Lineage-specific IKKβ deficiency reveals a role for intestinal epithelial cells in lung immune response to ingested antigens (163.10)

Abstract

Abstract The sites where immune responses are initiated are believed to play a key role at shaping subsequent responses at distant mucosal sites. However, little is known about the relative contribution of intestinal epithelial cells (IEC) to lung reactivity to foreign antigens and the development of allergic and non-allergic asthma. It has been demonstrated that nuclear factor κB (NF-κB) activation by IκB kinase (IKK)β deletion in macrophages increases pro-inflammatory cytokines responses. To address the potential regulatory effect of IEC for lung reactivity, control C57BL/6 mice and mice deficient in IKKβ in IEC (IKKβΔIEC) or in macrophage (IKKβΔMac) were orally sensitized by administration of ovalbumin and cholera toxin as adjuvant.
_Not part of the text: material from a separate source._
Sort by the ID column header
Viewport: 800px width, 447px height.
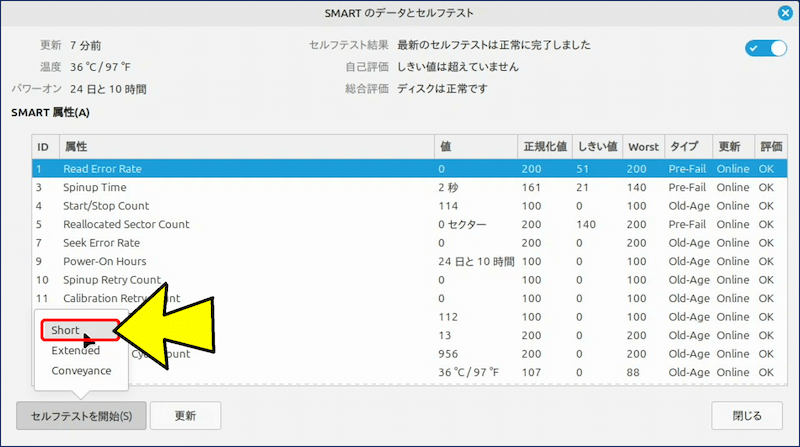44,146
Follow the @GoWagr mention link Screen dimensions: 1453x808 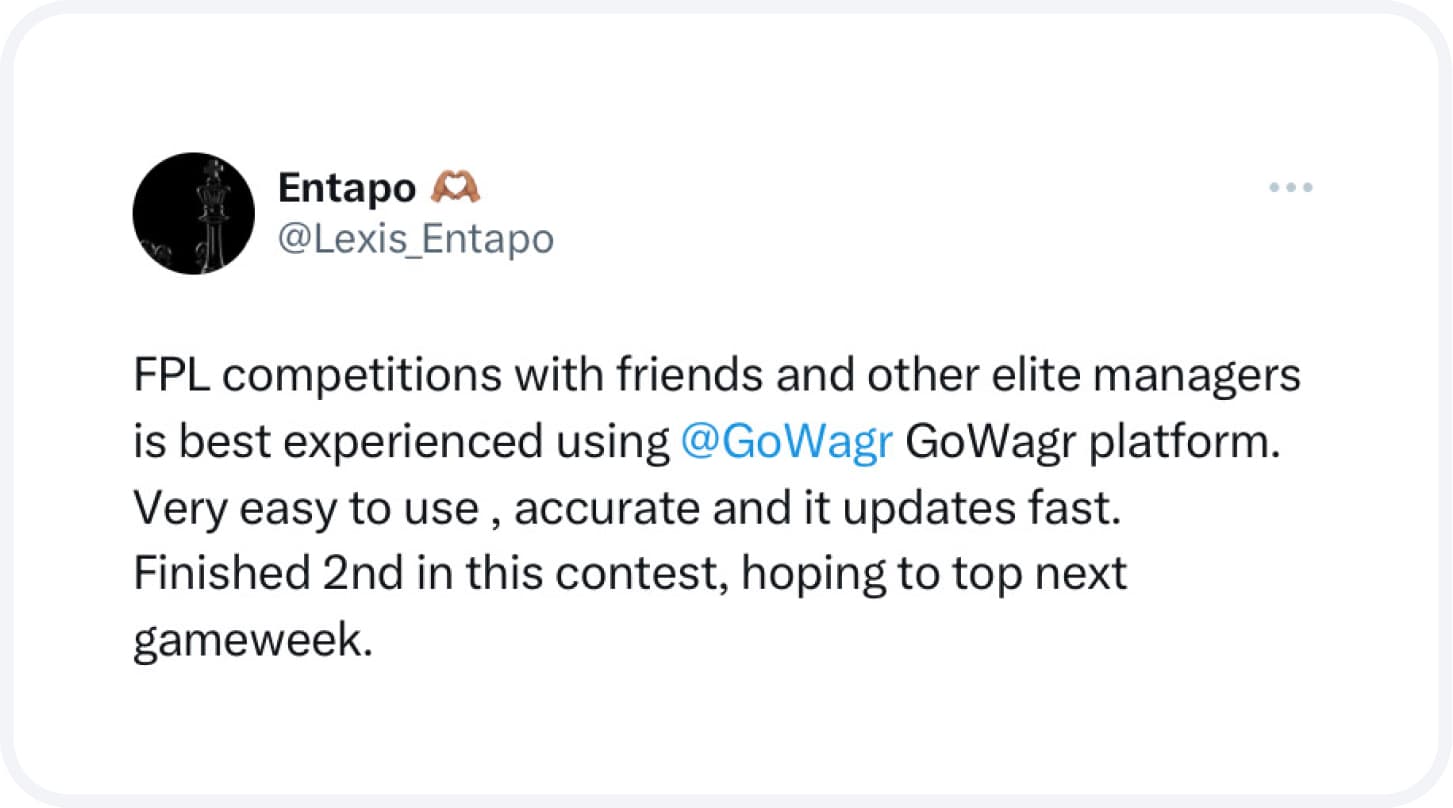click(785, 443)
All groups developed similar levels of antigen-specific IgE responses, but IgG2a responses were enhanced in IKKβΔIEC and, even more in IKKβΔMac. Subsequent nasal challenges of C57BL/6 mice with ovalbumin induced lung inflammation and increased lung resistance. Interestingly, both lung inflammation and lung resistance were lower in IKKβΔIEC mice and further reduced in IKKβΔMac mice. Taken together, these results show that localized alteration of NF-κB signaling in IECs have broader effects on immune responses to ingested antigen, which were similar, although of lower magnitude, than those seen when NF-κB signaling is altered on macrophages. They also reveal that IECs can shape immune responses at distant mucosal sites of the airways.